The prognosis of the MBC is worse than the outcome of female breast cancer [2], [28], [29]. Survival rates for male breast cancer are lower due to advanced-stage diagnosis [4], and 5-year survival is about 40% to 65% [19]. According to the Breast Cancer Control Policy, National Department of Health, South Africa, a breast cancer awareness campaign for women over 40 years attending a primary health clinic will have health provider-initiated screening clinical breast exams biannually for Screening and early diagnosis of breast cancer [30]. However, there is no policy for male breast cancer. Though MBCs are rare, breast cancer awareness campaigns are similarly important for men to prevent delayed presentation. In our study, 76.5% of male breast cancer patients were above 50 years old. Awareness messages should be disseminated to men over 50 attending Primary Health Clinics or general medical practitioners. Any man who notices a change in his breast, like a painless lump, nipple retraction, nipple discharge, or ulceration, should report promptly to a health facility for further assessment.
The limitation of the current study is that it was retrospective, and some information was missing to include all patients, and male breast cancer is usually rare in comparison to female breast cancer.
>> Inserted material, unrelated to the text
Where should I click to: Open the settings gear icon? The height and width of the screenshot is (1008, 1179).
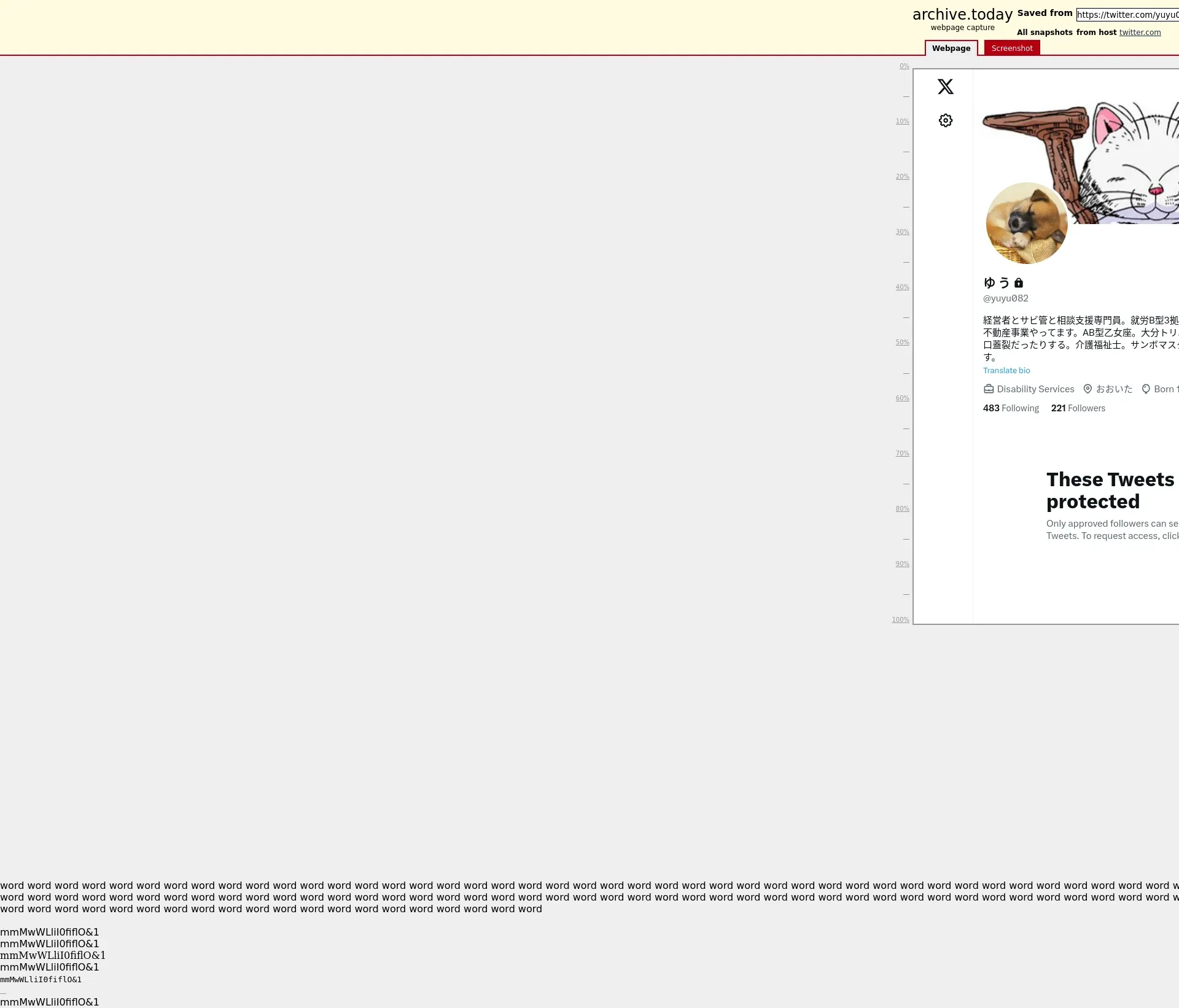[945, 120]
We had only 24 cases in 8 years.
Conclusion
The majority (65%) of male breast cancer were diagnosed at an advanced stage, and 76.5% were over the age of 50 years. Invasive ductal carcinoma was the most (82%) common histological type of breast cancer, and the majority (93%) are oestrogen receptor positive in this study. There is a gap that needs to be filled in terms of public knowledge about male breast cancer. Breast cancer awareness campaigns are also important for men to prevent delayed presentation. Men over 50 years old who notice a change in breasts should report promptly to a health facility for further assessment.